* _Aim of the task_:
Give back each line of the data exactly as it reads, minus the pictures.

(Stored items)
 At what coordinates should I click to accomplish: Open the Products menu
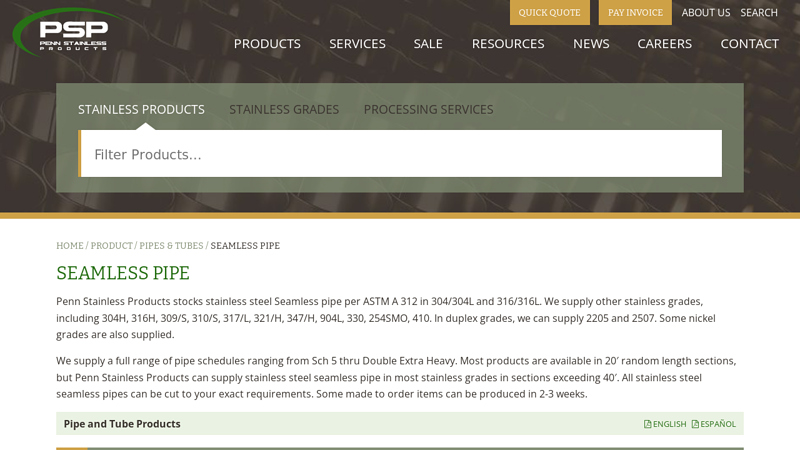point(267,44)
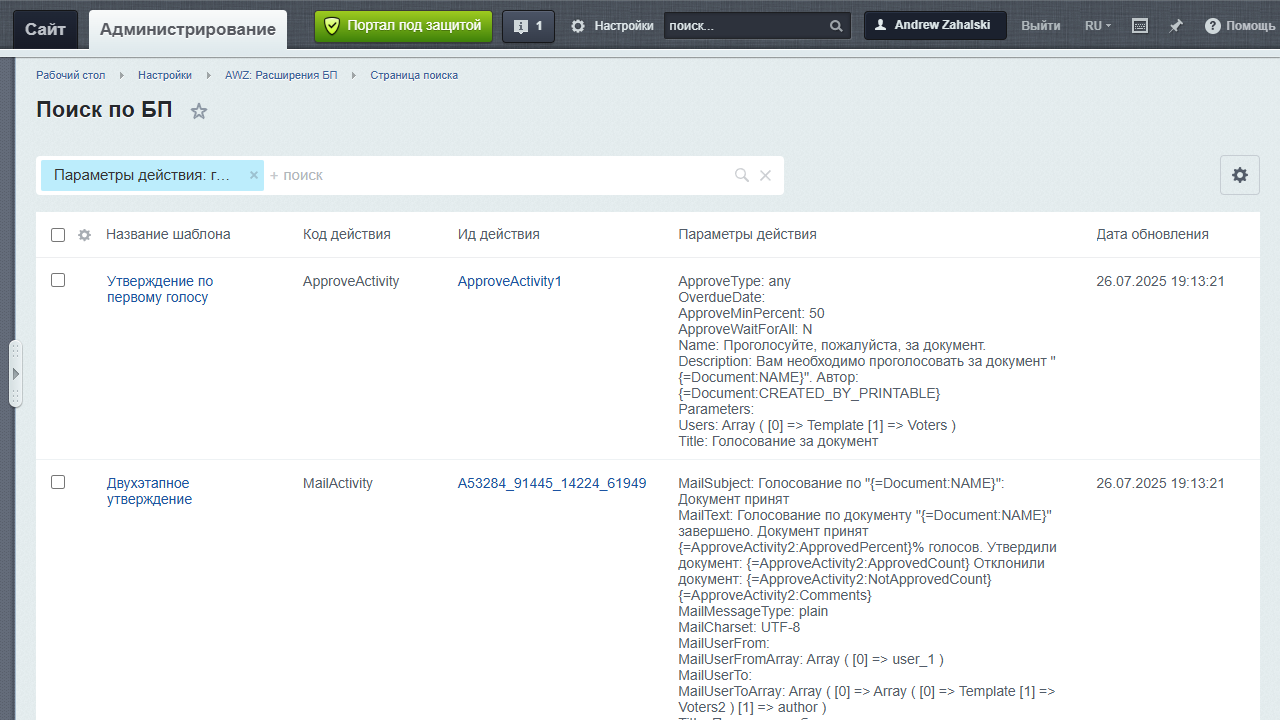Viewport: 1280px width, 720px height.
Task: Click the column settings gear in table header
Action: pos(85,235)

* _Response area_:
 At what coordinates should I click to accomplish: Open the Products menu
point(267,44)
Viewport: 1280px width, 720px height.
Task: Click the column settings gear in table header
Action: pos(85,235)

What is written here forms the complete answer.